FINANCIAL MARKETS
Asian stocks rise after Wall Street gains on jobs numbers
BEIJING (AP) — Asian stocks rose Monday despite U.S.-Chinese trade tension following solid Wall Street gains on strong U.S. employment data.
U.S. stocks gained Friday after Labor Department data showed job creation in February stronger than forecast, while wage increases were below expectations. That helped to dampen inflation concerns that triggered the market’s swoon. The Standard & Poor’s 500 index climbed 1.7 percent to 2,786.57. The Dow Jones industrial average rose 1.8 percent to 25,335.74. The Nasdaq composite jumped 1.8 percent to 7,560.81.
U.S. officials said there will be no more conditions imposed on North Korea before a possible meeting of the two nations’ leaders beyond the North’s promise not to resume nuclear testing and missile flights or publicly criticize U.S.-South Korean military exercises. The comments followed the surprise announcement last week that President Donald Trump has agreed to meet the North’s Kim Jong Un by May.
Benchmark U.S. crude oil rose slightly to remain above $62 per barrel.
The dollar weakened against the yen and the euro.
CHINA-US-TARIFFS
China says no to US trade war, but vows to defend interests
BEIJING (AP) — China said Sunday that it would not initiate a trade war with the United States, but vowed to defend its national interests in the face of growing American protectionism.
China’s commerce minister said no on wins a trade war.
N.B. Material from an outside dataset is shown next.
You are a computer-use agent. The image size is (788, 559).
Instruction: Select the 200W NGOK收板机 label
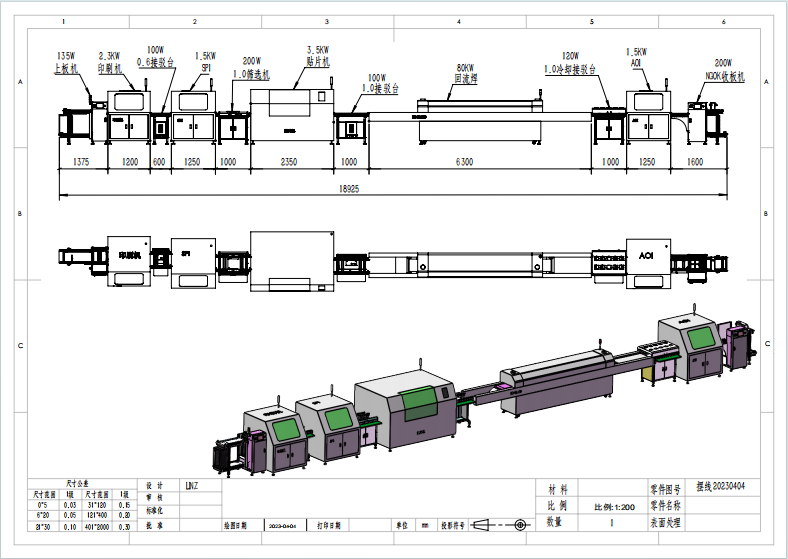pyautogui.click(x=711, y=68)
It was Beijing’s latest statement on “problems in Sino-U.S. economic trade and cooperation,” alluding to President Donald Trump’s plan to impose heavy tariffs on imported steel and aluminum. Trump said Thursday that he was slapping tariffs of 25 percent on imported steel and 10 percent on aluminum, temporarily exempting big steel producers Canada and Mexico.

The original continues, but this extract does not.